Il ruolo del Responsabile della verifica dell’identità (RAO)
Da quando lo SPID (Sistema Pubblico d’Identità Digitale) è stato reso obbligatorio dal Decreto Semplificazioni del luglio 2020, si sono resi necessari nuovi sistemi di verifica. Da settembre 2021, infatti, non è più consentito l'accesso ai servizi online degli enti pubblici e della Pubblica Amministrazione (quali INPS o Agenzia delle Entrate), se non tramite SPID, CIE o CNS, anche per richiedere indennità o agevolazioni. Questo ha portato lo Spid a diventare uno strumento indispensabile per il cittadino, che può richiederlo presso uno sportello delle PA, previo riconoscimento. Poi gli verrà inviato via email un token (un file) per poter ottenere lo Spid presso uno dei vari gestori che si occupano del sistema.
Riguardo lo Spid troviamo quindi la figura del RAO, ovvero il Responsabile della verifica dell'identità (Registration Authority Office), ovvero la pubblica amministrazione che può decidere di verificare personalmente tramite i suoi uffici l’identità personale del cittadino, al fine di permettere l'attivazione dello SPID. In pratica, è una sottoscrizione da parte del RAO a garantire l'affidabilità del token utilizzabile dal cittadino presso il gestore di identità prescelto.
Sono quindi le stesse pubbliche amministrazioni a poter far richiesta per svolgere questo incarico, compilando l'apposita richiesta del certificato X.509, ed inviandola tramite PEC a protocollo@per.agid.gov.it (oggetto: SPID-Adesione RAO pubblico), come previsto dalle Linee Guida. In relazione alla richiesta, gli allegati Token RAO pubblico e Token RAO tabella messaggi sono da visionare con attenzione, e si possono trovare nel sito AgID.

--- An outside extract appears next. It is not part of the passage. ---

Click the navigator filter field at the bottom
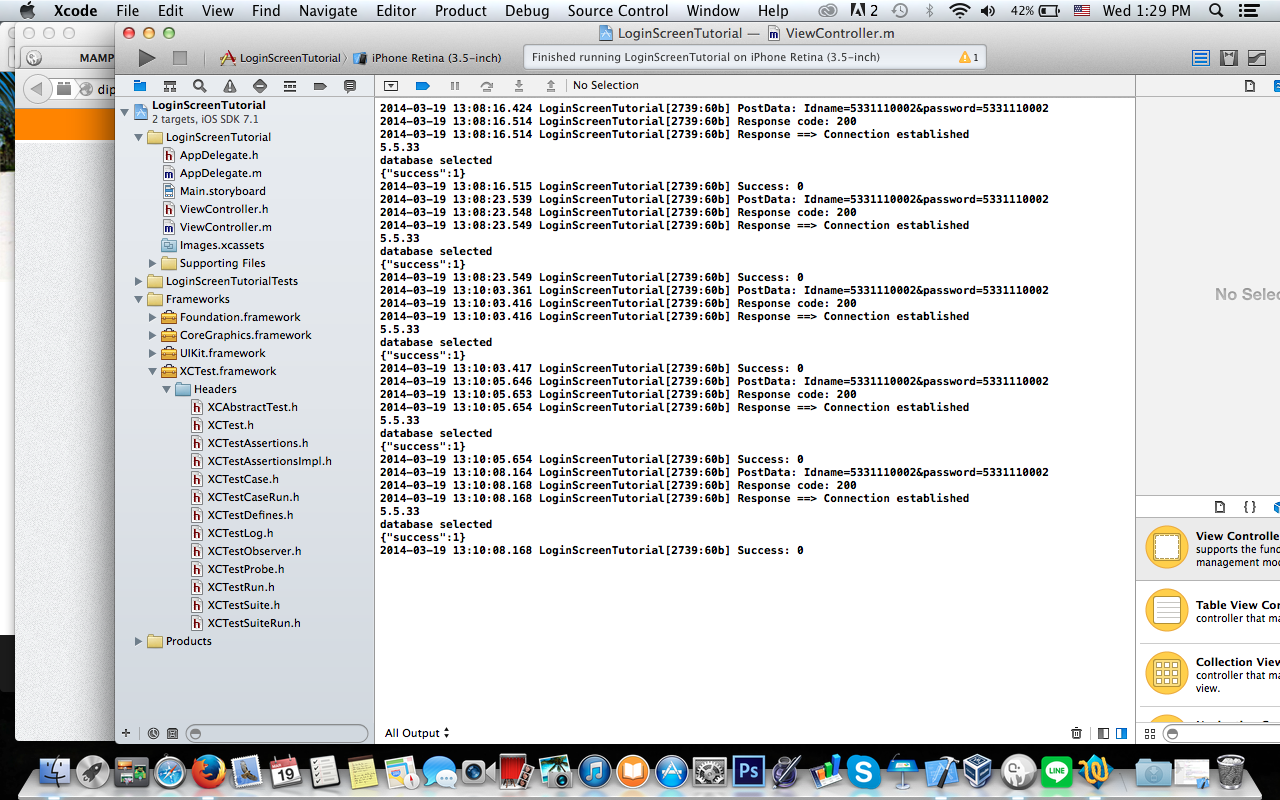 278,733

Per permettere alle PA interessate di prendersi carico di questa mansione e svolgerla presso i propri sportelli pubblici, l'AgID ha pubblicato delle apposite Linee Guida riguardo il modello di RAO pubblico. Il RAO pubblico ha a disposizione due modelli di riferimento che può rendere disponibili all'utente (uno o entrambi):
- il token sigillato è inviato all’utente via email all’indirizzo di posta elettronica indicato;
- l’operatore informa l’utente della possibilità di scegliere il proprio IdP Identity Provider a sportello, nel qual caso viene inviato all’IdP prescelto il token sigillato.
In base al modello che viene scelto si avrà una specifica modalità di rilascio per ottenere l'identità digitale. Tramite il sito dell'IdP, l'utente sceglie la modalità di rilascio con identificazione tramite P.A. poi, nel caso sia applicabile il modello di riferimento, si inserisce il codice fiscale. In questo modo, l'IdP potrà recuperare il token sigillato personale o eseguire l'upload del proprio token sigillato personale. Il token ha un periodo di validità; l'IdP potrà verificarne il sigillo per poi fare richiesta della passphrase per decifrare il token stesso.